Arianna nous dit, enfin : « Il faudra faire un conseil avec tous les enfants de la classe pour écrire les nouvelles lois afin de pouvoir rester ensemble, travailler, manger et jouer, sans attraper le Coronavirus ». Oui, ce sera essentiel ! En septembre, mais peut-être dès aujourd’hui, il faudra parler de ce qui s’est passé, des blessures vécues et des angoisses qui demeurent : sans contraindre les enfants à dévoiler leur intimité, mais en leur permettant de dire ce qu’ils ont sur le cœur et en leur donnant des moyens pour l’approfondir, par l’écriture, la poésie, les débats entre eux. Il faudra aussi reconstruire la classe avec eux à partir des règles qu’ils pourront écrire ensemble dans « le conseil ». Ce qu’ils auront vécu leur aura donné encore plus la conscience que les règles, c’est ce qui permet d’accéder au bien commun, un bien commun où chacune et chacun peut s’y retrouver. Car les règles communes ne sont pas seulement une protection contre les égoïsmes et les violences, elles sont absolument nécessaires pour sauvegarder un bien commun infiniment précieux, la santé.

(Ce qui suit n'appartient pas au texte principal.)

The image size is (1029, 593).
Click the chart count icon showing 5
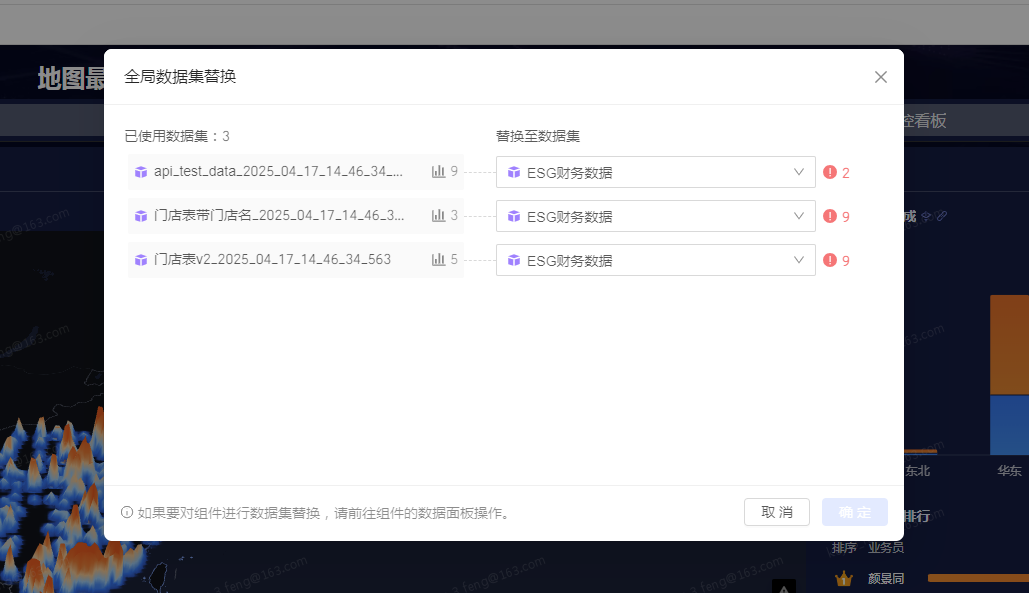438,259
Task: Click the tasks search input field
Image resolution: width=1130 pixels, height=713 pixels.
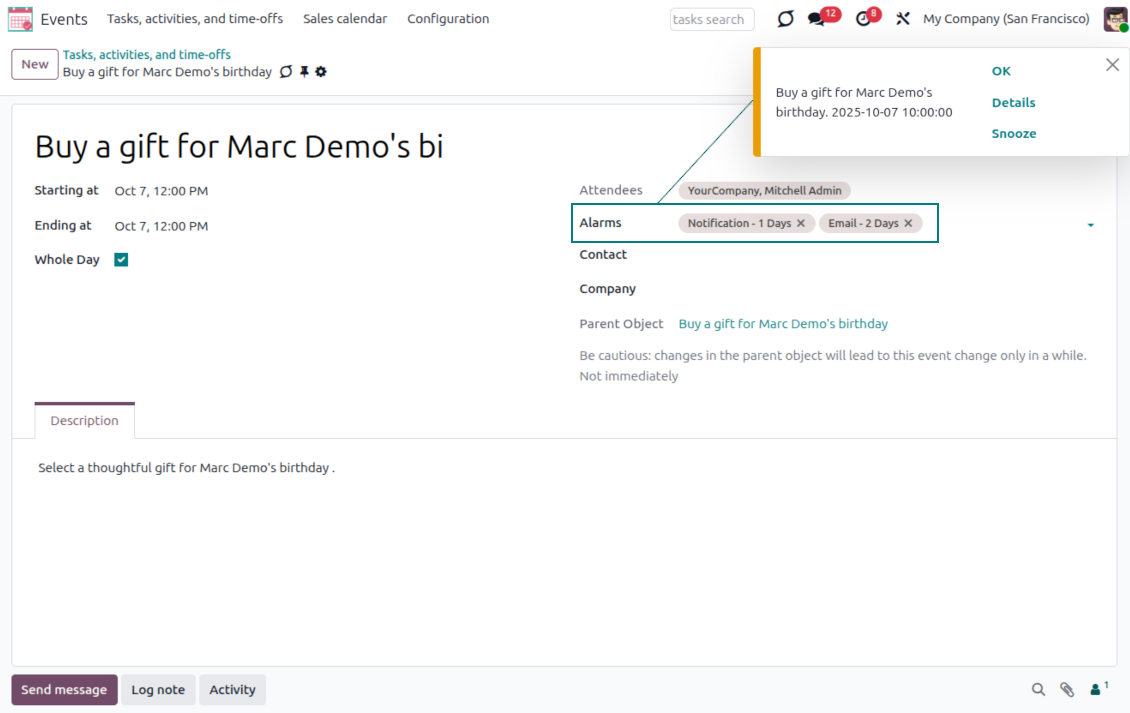Action: 712,19
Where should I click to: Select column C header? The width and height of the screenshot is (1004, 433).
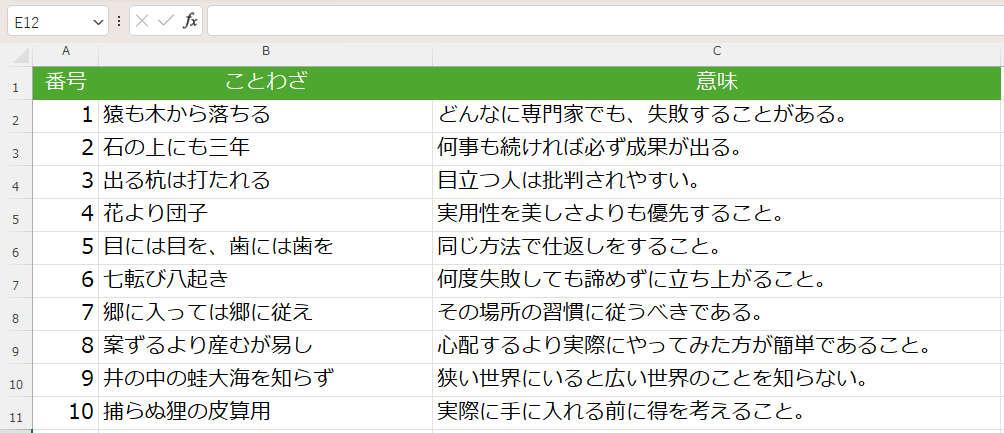pyautogui.click(x=717, y=51)
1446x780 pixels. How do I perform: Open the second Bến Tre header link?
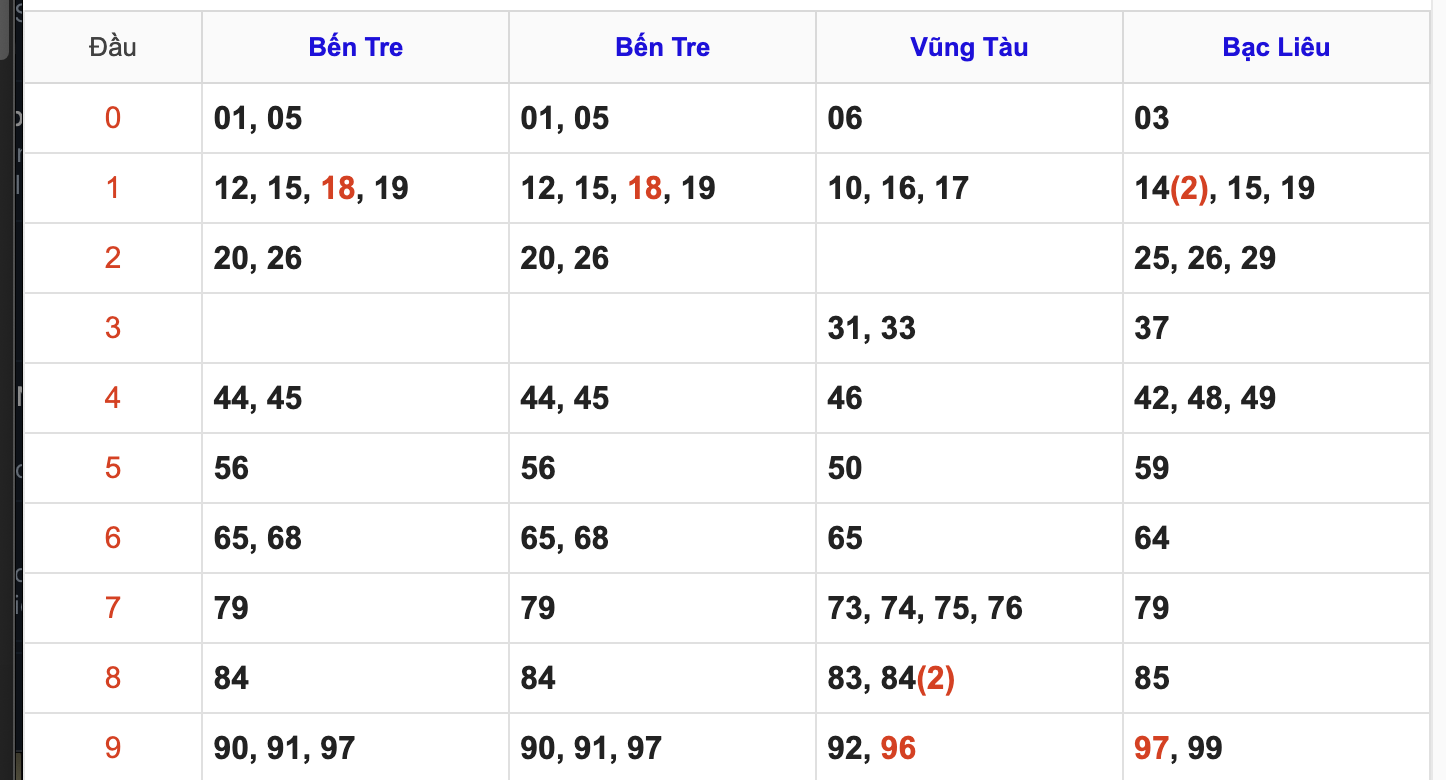662,47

Nous autres, enseignantes et enseignants, nous sommes mis par les élèves eux-mêmes devant l’obligation de réfléchir et d’inventer. Nous ne pouvons pas attendre qu’on décide pour nous. Nous croyons que les classes sont des lieux transmission mais aussi des lieux de formation à l’autonomie et à la coopération. Nous devrons coûte que coûte garder ce cap. Bon travail à tous et merci Arianna de nous avoir donné l’occasion de réfléchir à ces questions si importantes pour notre Ecole.